By Cat Lazaroff (ENS)

SAN FRANCISCO, California, December 6, 2002 (ENS) - Thousands of dolphins, particularly baby dolphins, are still dying in tuna nets in the eastern tropical Pacific, finds a report prepared by the National Marine Fisheries Service and released by the Earth Island Institute. The long awaited report comes just weeks before the Commerce Department must make a decision regarding whether to weaken the rules regarding the labeling of "dolphin safe" tuna.

The Secretary of Commerce has until the end of the year to determine whether the tuna fishery in the Eastern Tropical Pacific Ocean is harming dolphin populations. If, as expected, the finding is "no significant adverse impact," the Commerce Department will weaken the dolphin safe label by broadening the definition of dolphin safe to include tuna caught by fishing methods that include chasing and encircling dolphins.




The eastern spinner dolphin is estimated to be at about
35 percent of its historic numbers, and is designated as
depleted under the Marine Mammal Protection Act.




(Two photos courtesy NMFS)

But according to the report by the Southwest Fisheries Science Center, part of the National Marine Fisheries Service and an agency of the Commerce Department, dolphins in the Pacific are not making the recovery that the dolphin safe labeling restrictions were expected to promote. In fact, the report suggests, some populations of dolphins may still be declining, despite evidence that the accidental snaring of dolphins, known as bycatch, by tuna fishers has reportedly dropped to less than 3,000 dolphins per year.

"Despite considerable scientific effort by fishery scientists, there is little evidence of recovery, and concerns remain that the practice of chasing and encircling dolphins somehow is adversely affecting the ability of these depleted stocks to recover," the study states.

The 96 page internal report, "Report of the Scientific Research Program Under the International Dolphin Conservation Program Act," is dated August 23, 2002, but had not been released to the public. The nonprofit environmental education group Earth Island Institute has posted a leaked copy of the report on its website at: http://www.earthisland.org/immp/secret_report.pdf

The report, an accumulation of government research conducted from 1997 to 2002, shows that dolphin populations in the Pacific remain depleted, with eastern spinner dolphins at 35 percent of their historic levels, and northeastern offshore spotted dolphins at just 20 percent of their former numbers.

"For the first time, NMFS has officially acknowledged the massive and previously uncounted killing of baby dolphins that are separated from their mothers during chase and capture by tuna vessels using mile long nets," said David Phillips, director of Earth Island Institute's international marine mammal project. "This is a shocking and tragic revelation."

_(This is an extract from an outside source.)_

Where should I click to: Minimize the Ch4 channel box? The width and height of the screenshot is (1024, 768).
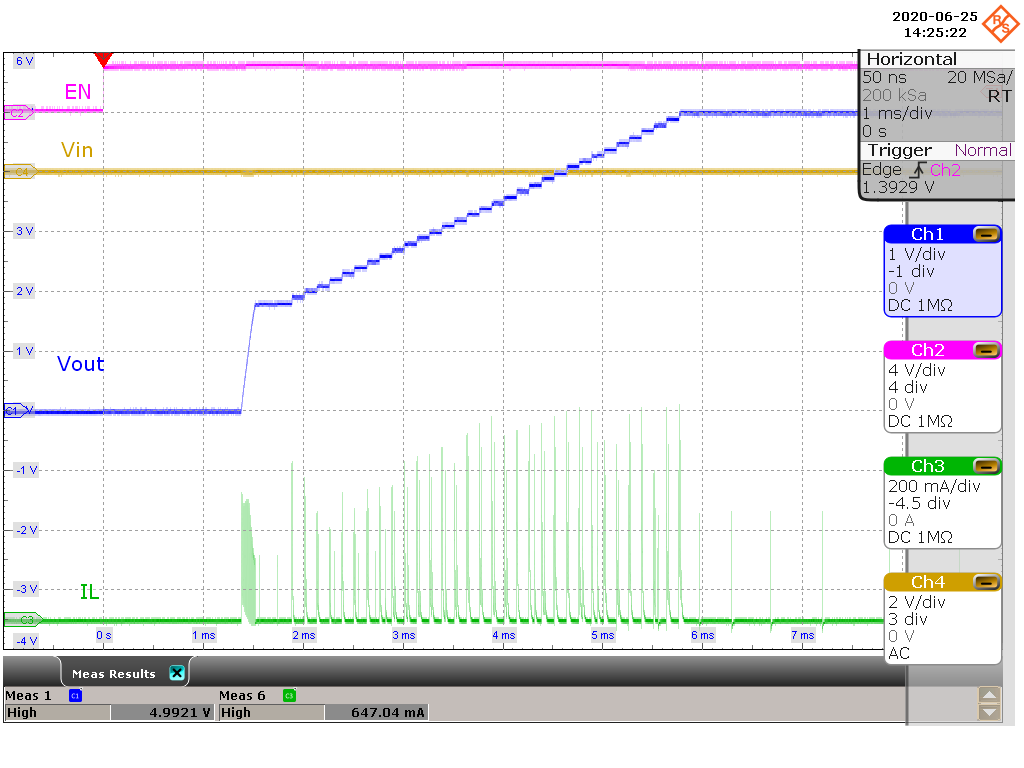(986, 582)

The northeastern offshore spotted dolphin is
at just 20 percent of its historic levels.




According to one analysis cited by the Earth Island Institute, it would take 65 years for eastern spinner dolphins to recover, while depleted northeastern offshore spotted dolphins would take 78 years to recover. Another analysis suggests that neither species would recover even after 200 years, the Institute notes.
The authors of the report offer three possible explanations for the dolphins' lack of recovery, including: environmental changes that reduce the number of dolphins the habitat can support; delayed recovery despite the reduction or elimination of dolphin bycatch; or effects of tuna fishing that reach beyond the impacts of bycatch.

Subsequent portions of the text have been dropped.